Friendship across divides. A literary exploration of friendship and equality in seventeenth-century France

Amis sans frontières. Une exploration littéraire de l’hétérosocialité et de l’égalité au XVIIe siècle en France
Start - End 
2019 - 2022 (ongoing)

Tabgroup

Abstract

All subjects ‘of whatever state or quality’ should ‘live together peacefully as friends’: the Edict of Nantes (1598) not only establishes religious tolerance, it calls for friendship among non-peers. Correspondences and treatises on friendship show how social interaction in absolutist France was profoundly changing: new court and salon societies bring together men and women, king and subordinates, moralists and libertines. Yet, literary scholars focus on the Aristotelian ‘perfect friendship’ that only applies to equal men, for all other relations would tilt to love or self-love.
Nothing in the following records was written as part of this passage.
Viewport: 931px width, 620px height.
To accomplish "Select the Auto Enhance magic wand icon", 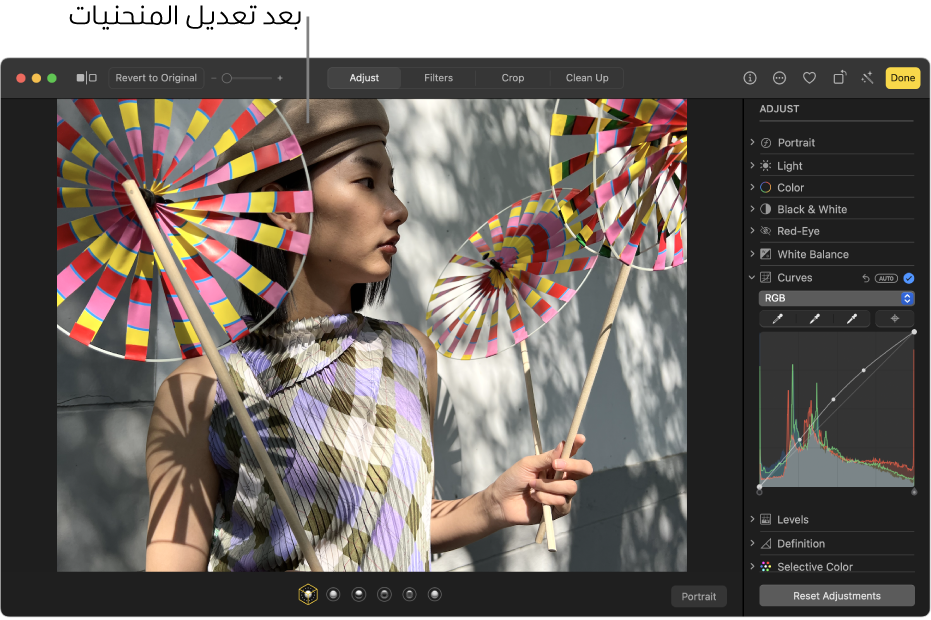I will [x=866, y=77].
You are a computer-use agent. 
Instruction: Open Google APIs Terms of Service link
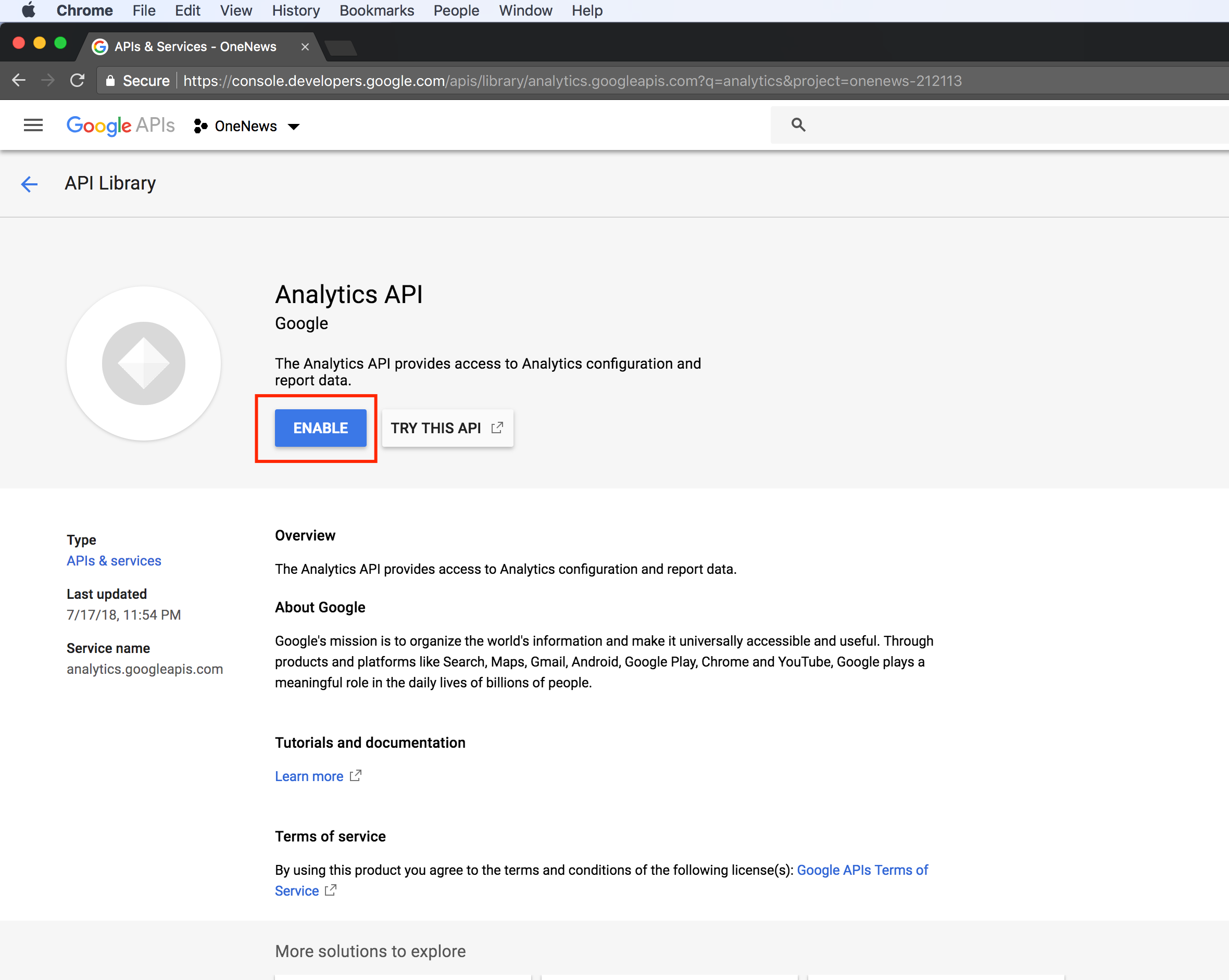pos(862,870)
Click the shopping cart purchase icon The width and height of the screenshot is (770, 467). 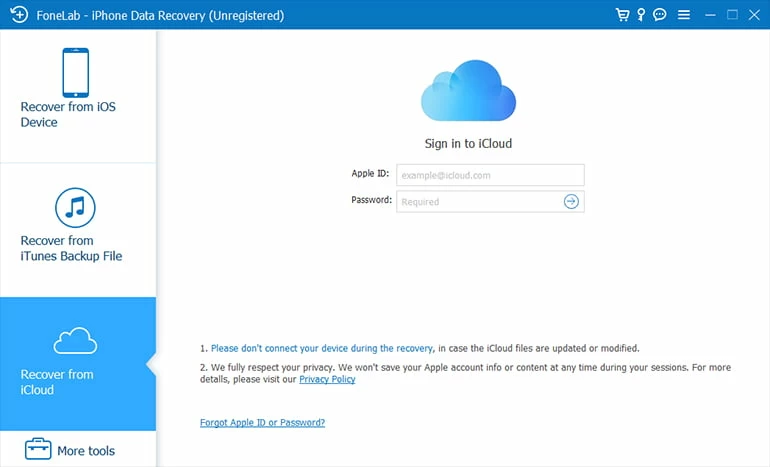[x=623, y=15]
My project offers the first extensive study of non-peer friendship in 17th-century France. I will study and compare non-fictional texts (theoretical reflections, letters, memoirs) and fictional narratives on friendship (from poems by the converted Théophile de Viau to the anonymous play Le Triomphe de l’amitié), to examine if and how true friendship can bridge the gap of gender, moral conviction, sociopolitical rank or personality.

By combining tools from literary studies and history of emotions, with concepts from sociopolitical history, my project not only shakes the traditional literary approach to friendship, it also offers new insights into the rapidly changing social structure of pre-revolutionary France. In staging a desire for egalitarian, affective relations, texts on non-peer friendship, I argue, prepare the Enlightenment and illuminate the struggles of today’s multicultural society.